Der Krankheitsverlauf bei erektiler Dysfunktion entwickelt sich je nach Patient vollkommen unterschiedlich. Wie bei den meisten anderen Erkrankungen gilt auch hier, dass die Chancen auf Besserung vor allem davon abhängig sind, zu welchem Zeitpunkt bzw. wie früh die Erkrankung erkannt und behandelt wird.

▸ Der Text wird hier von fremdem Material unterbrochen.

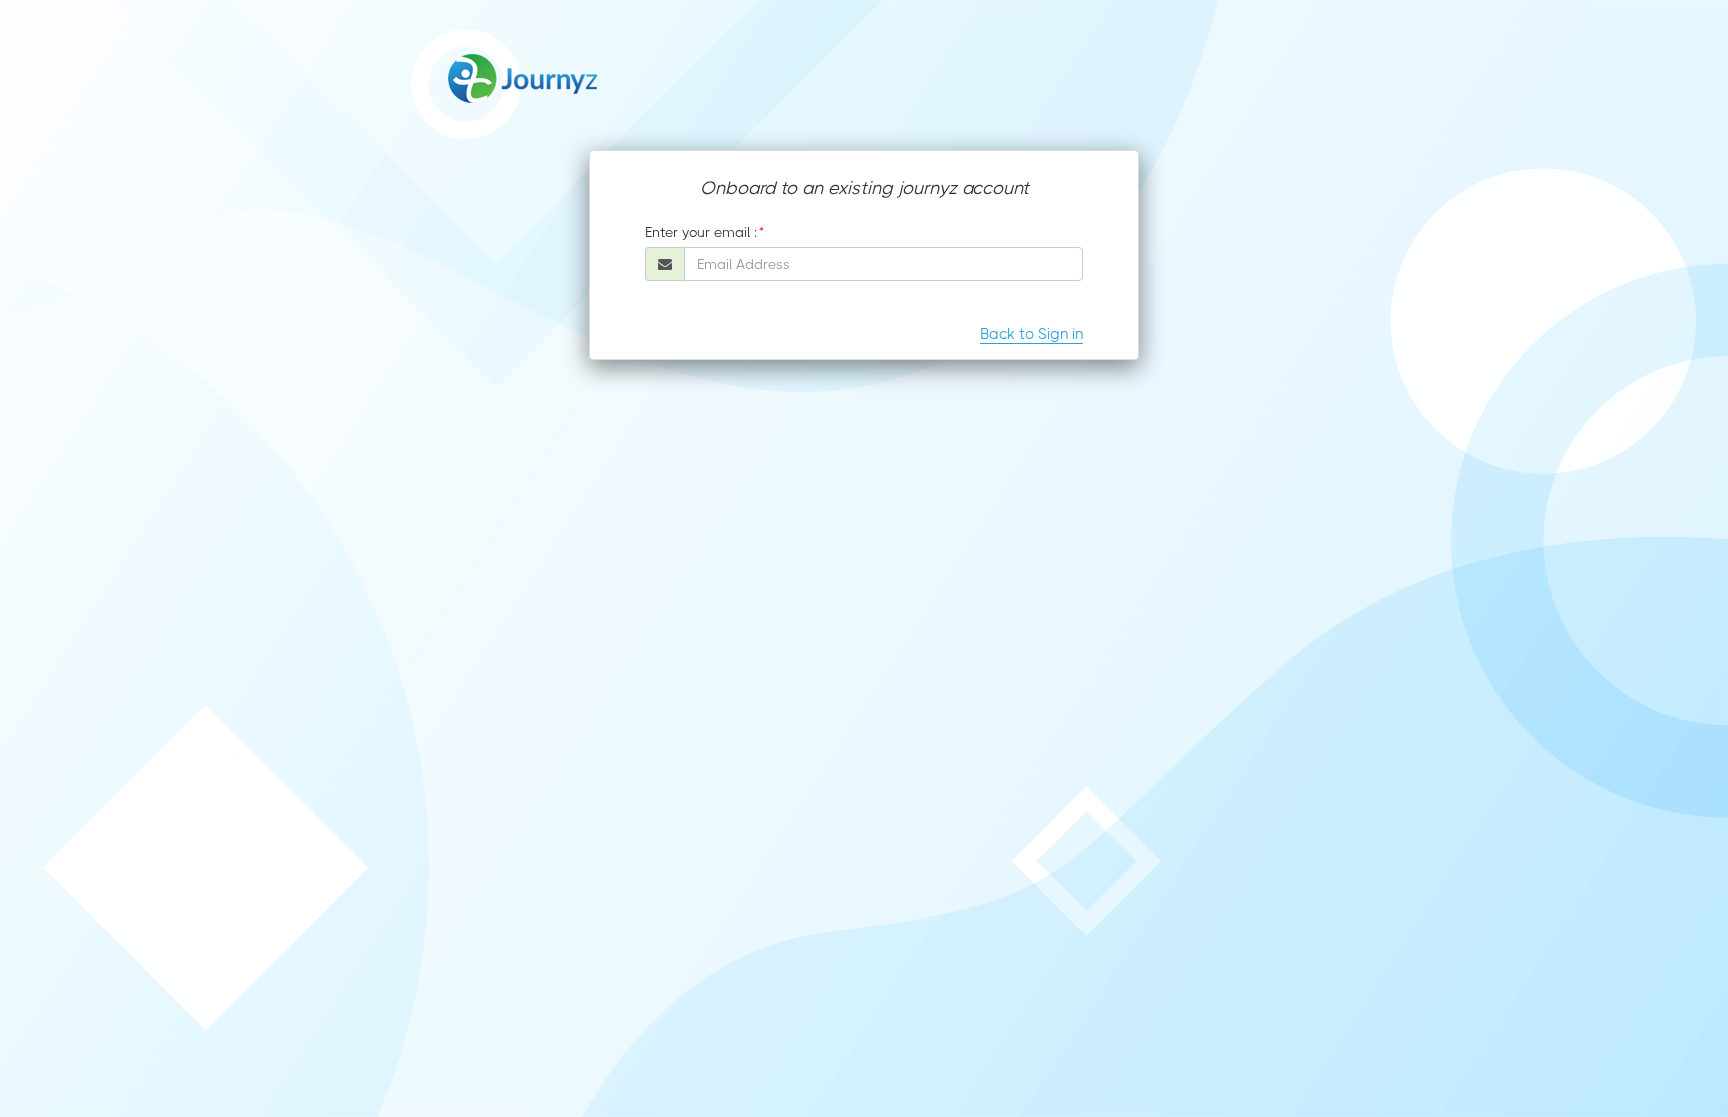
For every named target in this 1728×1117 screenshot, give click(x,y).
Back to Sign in (1031, 334)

In den meisten Fällen tritt das Problem mit der schwachen Erektion nach und nach auf. Mit zunehmendem Alter stellen Männer fest, dass sie Probleme damit haben, eine Erektion zu bekommen oder sie eine ausreichende Zeit lang zu halten. Verallgemeinert lässt sich sagen, dass entsprechende Probleme ab einem Lebensalter von 40 Jahren erstmalig auftreten. Allerdings kann dies auch erst deutlich später erfolgen. Generell gilt: Je älter der Mann, desto wahrscheinlicher kommt es zu Erektionsstörungen.

Folgen der Erkrankung

Die Ausprägung der Erkrankung kann sehr verschieden sein. Teilweise hält die Erektion nicht lange, teilweise kommt es gar nicht mehr zur Erektion. In einigen Fällen tritt in Ergänzung eine sexuelle Funktionsstörung auf, welche den Samenerguss zum falschen Zeitpunkt hervorruft. Meist findet der Samenerguss verfrüht statt, teilweise aber auch verspätet.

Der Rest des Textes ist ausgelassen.